Este es mi Hijo, el escogido. ¡Escúchenlo! El evangelio de este segundo domingo de cuaresma nos relata el evento de la Transfiguración de Jesús. Es un episodio que viene después de la primera predicción de la pasión y que revela el ser profundo de Jesús; un episodio que prepara a los apóstoles a superar el escándalo de la cruz y a entender la gloria de la resurrección. El evangelio nos narra: “Jesús tomó consigo a Pedro, Juan y Santiago y subió al monte a orar. Y mientras oraba, su rostro cambió de aspecto y sus vestidos brillaban de blancos”. En la oración Jesús se une al Padre, y esta unión se manifiesta con la Transfiguración, Jesús se vuelve glorioso, resplandeciente.
Pero esta glorificación tiene una relación con todo el plan de Dios. Afirma el evangelista: “Y he aquí que dos hombres conversaban con Él: eran Moisés y Elías, los cuales aparecían en gloria, y hablaban de su partida, que iba a cumplir en Jerusalén. Así es expresada la relación entre la Transfiguración y la pasión de Jesús; la Transfiguración tiene una conexión muy estrecha con ella. En la Transfiguración Dios se manifiesta de modo similar a los otros episodios del Antiguo Testamento en los cuales son protagonistas Moisés y Elías. Ellos recibieron una revelación y una misión. En la Transfiguración también nosotros recibimos una revelación de Dios y una misión de Él. Esta vez la revelación no es de espaldas, como en el caso de Moisés, sino con un rostro, el de Jesús. El rostro humano de Jesús manifiesta la gloria divina, cambia el semblante. Es una visión extraordinaria, que impresiona a Pedro y a los otros dos apóstoles.
Nos alegramos, porque ahora tenemos la revelación de Dios en un rostro que si puede contemplar. Dios se revela en el rostro de Cristo. “Quién me ha visto, ha visto al Padre”, dice Jesús en el evangelio de Juan (14,9). Nosotros estamos invitados a contemplar la belleza y la grandeza de Dios en el rostro de Jesús. La misión que recibimos de Dios se resume en una sola palabra: “Escúchenlo”. Ahora no se trata más de una serie de mandamientos que observar, sino de una relación con una persona. Los cristianos tenemos como ley a Cristo mismo, deben escucharlo. Y si escuchan a Cristo en la oración, en la búsqueda de su voluntad, entonces escuchan a Dios. La ley del cristiano es una ley de libertad, porque es una ley de amor, y el amor solo existe donde hay libertad.
Así los apóstoles son preparados para superar el escándalo de la cruz, recibiendo como anticipo la revelación de la gloria filial de Jesús. Y son preparados para interpretar bien la resurrección, no como una cosa sucedida a un simple hombre, sino como la manifestación de la gloria que Jesús tenía ya antes de la creación del mundo.

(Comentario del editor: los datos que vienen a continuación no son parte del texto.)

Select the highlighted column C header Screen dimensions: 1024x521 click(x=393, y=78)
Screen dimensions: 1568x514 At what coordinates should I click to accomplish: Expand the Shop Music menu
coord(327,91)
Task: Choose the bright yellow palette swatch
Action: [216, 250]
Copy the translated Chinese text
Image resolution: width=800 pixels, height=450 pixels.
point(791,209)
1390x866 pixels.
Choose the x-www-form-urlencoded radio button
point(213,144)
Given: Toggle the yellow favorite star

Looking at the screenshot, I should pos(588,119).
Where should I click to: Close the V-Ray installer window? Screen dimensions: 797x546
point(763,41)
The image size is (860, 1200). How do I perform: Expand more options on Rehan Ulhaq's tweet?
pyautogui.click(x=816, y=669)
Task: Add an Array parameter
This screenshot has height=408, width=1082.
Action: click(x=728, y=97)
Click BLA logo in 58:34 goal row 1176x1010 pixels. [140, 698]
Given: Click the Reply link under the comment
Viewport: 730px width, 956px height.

En la segunda lectura Pablo habla de nuestra transfiguración. Afirma que “nuestra patria está en los cielos y de allá esperamos como salvador al Señor Jesús, el cual transfigurará nuestro miserable cuerpo para conformarlo a su cuerpo glorioso”. Estamos destinados a ser transfigurados. Por eso, la Transfiguración de Jesús es también la revelación y la anticipación de nuestro destino.
Nuestra transfiguración comienza aquí, en la tierra. No es un evento enviado solo en la parusía del Señor, sino un evento que obra ya en nuestra existencia terrena. Quien es fiel a Cristo, quien ora, quien busca la voluntad de Dios, viene transfigurado poco a poco. Esto lo podemos ver sobre todo en el rostro de los santos. Su vida espiritual y apostólica ha hecho que su rostro se transfigurase, se volviera luminoso, capaz de atraer a la gente. La suya no era una belleza humana, sino una belleza divina, que penetraba todo su ser humano.
También nosotros somos transfigurados cuando oramos, cuando abrimos todo nuestro ser al amor que viene de Dios, para ser también nosotros generosos, misericordiosos, llenos de comprensión y de indulgencia como es Él. Entonces nuestro semblante se transfigura.
Estamos en cuaresma, un tiempo propicio para comenzar nuestra transfiguración, siendo fieles a Cristo y abiertos a su gracia, que tiene el poder de transfigurar todo nuestro ser.